* Task item *
Leave the pictures out and quote only the lines from the one with "Image resolution: width=1063" down to the end of the listing below.

* Task input *
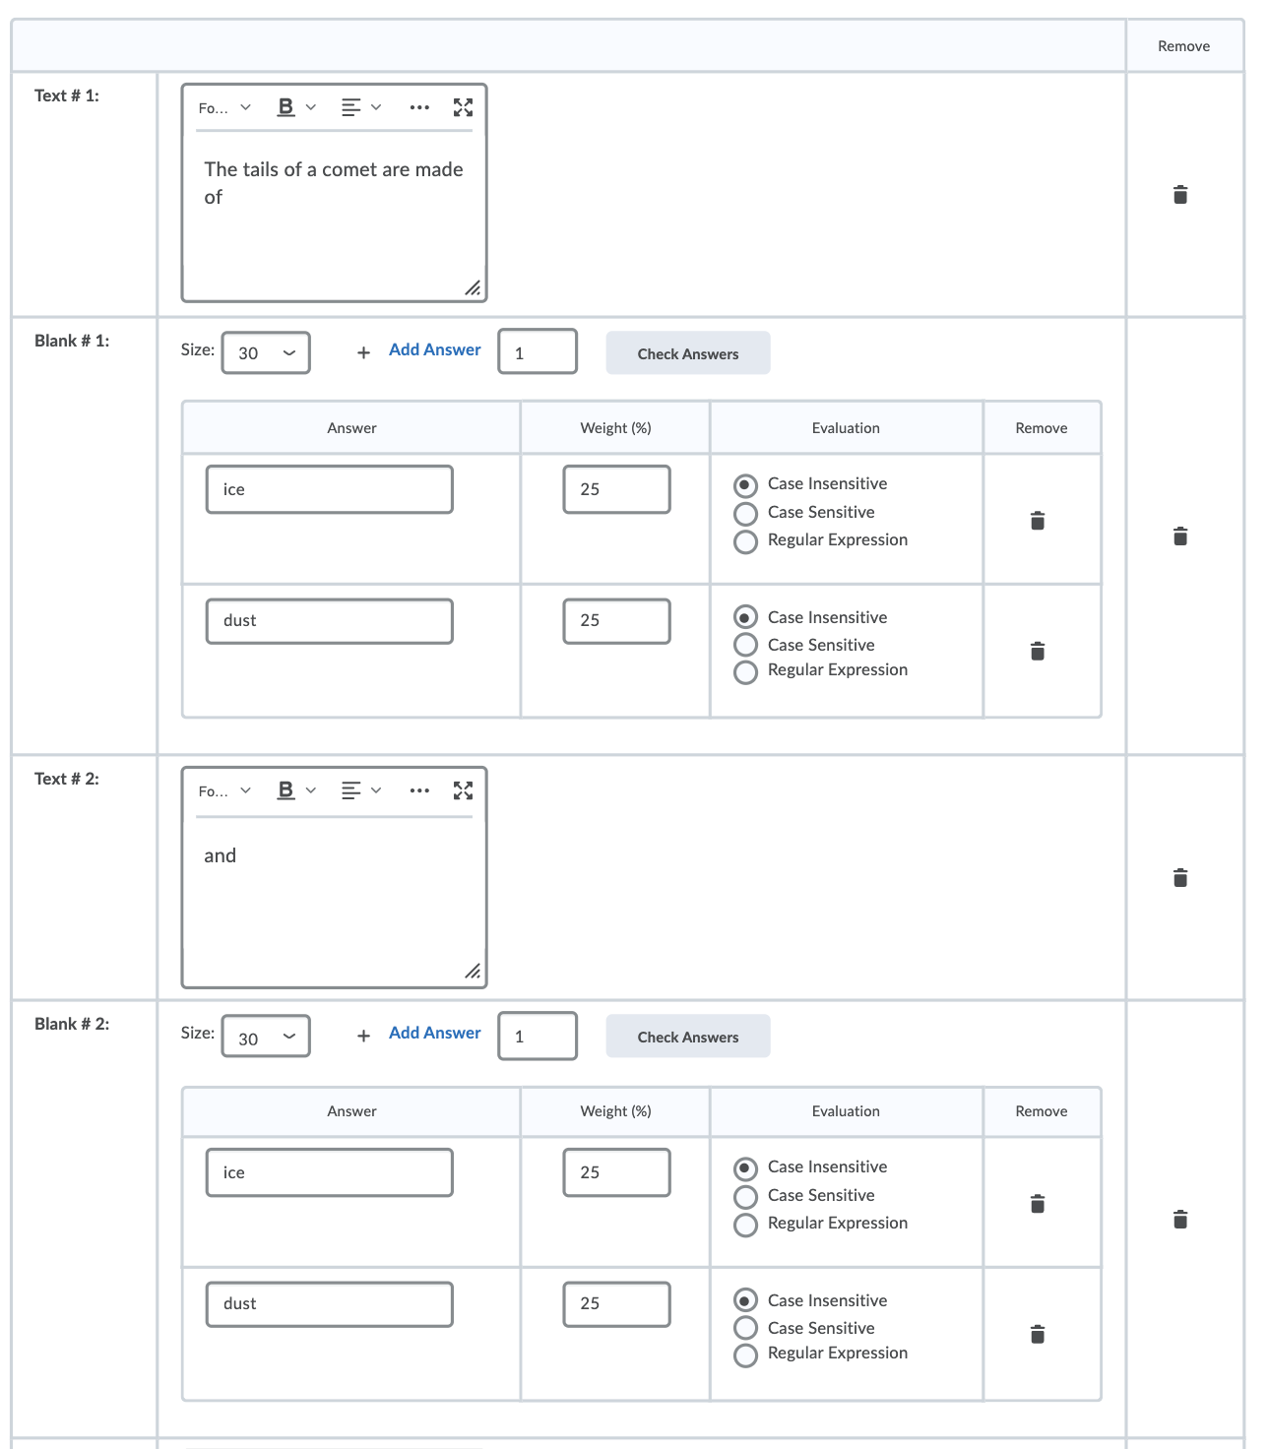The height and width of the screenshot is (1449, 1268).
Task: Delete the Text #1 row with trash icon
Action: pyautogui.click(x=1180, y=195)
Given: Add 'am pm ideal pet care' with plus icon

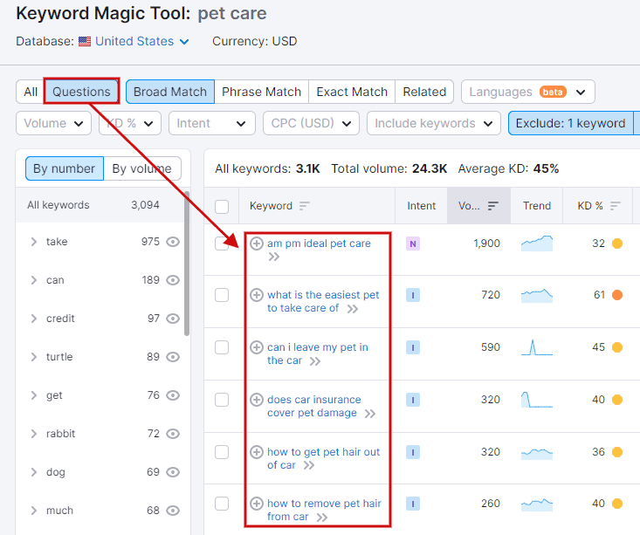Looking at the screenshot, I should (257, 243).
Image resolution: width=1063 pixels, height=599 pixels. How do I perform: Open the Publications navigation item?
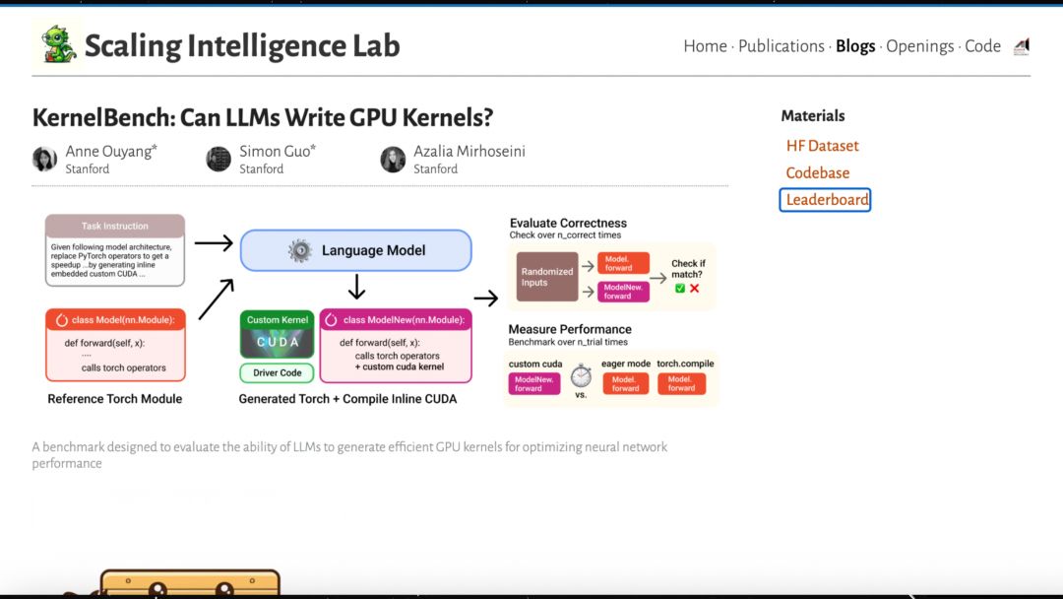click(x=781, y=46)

* Written reply *
Image resolution: width=1063 pixels, height=599 pixels. How do I perform: Open the Publications navigation item?
click(x=781, y=46)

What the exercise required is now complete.